Retraction data sources and extraction

Retracted publications in the 131 selected journals have been searched using three sources: the RWD, PubMed and the WoS Core Collection. Each source was searched independently without date restrictions. All records indexed as retracted publications up to 15 December 2024 were included.

The RWD is a curated repository of retracted publications managed by Retraction Watch. Launched in 2018, the database includes entries from PubMed, Scopus, the WoS, publisher websites and institutional investigations [36]. Retractions are identified through a combination of keyword searches (e.g. “retracted”, “withdrawn”), indexing categories and manual verification. I downloaded the complete RWD dataset in CSV format and filtered it to include only retracted publications (excluding corrections and expressions of concern) from the target journals.

I used the PubMed Advanced Search Builder to identify retracted publications in each journal by filtering for the publication type “retracted publication”. Searches were conducted using journal names as well as ISSNs and e-ISSNs to capture variations in metadata. PubMed does not clearly indicate when retraction indexing began, but all retraction records available up to the search date were included.
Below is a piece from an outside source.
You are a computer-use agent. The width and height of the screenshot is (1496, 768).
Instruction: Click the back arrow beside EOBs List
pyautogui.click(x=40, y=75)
Retractions in the WoS were identified using the Advanced Search Query Builder, specifying the document type “retracted publication” (field tag = DT). Searches were run using journal names, ISSNs and e-ISSNs. As with PubMed, the starting point of consistent retraction indexing in the WoS is not clearly documented.

Data collection

Searches in the RWD, PubMed and the WoS have been conducted on 15 December 2024. Retracted publications identified from the three databases were consolidated. Records were matched using the PubMed ID (PMID) when available. In the absence of a PMID, matching was performed manually using full citation information (title, authors, journal, year, volume and issue). Manual verification was necessary to account for formatting inconsistencies (e.g. title case, punctuation, extra tags like “retracted article”). The final dataset represented the composite retraction count, used as the numerator for calculating retraction proportions. For each journal, I extracted the total number of publications indexed in PubMed to 15 December 2024. This served as the denominator for calculating retraction proportions.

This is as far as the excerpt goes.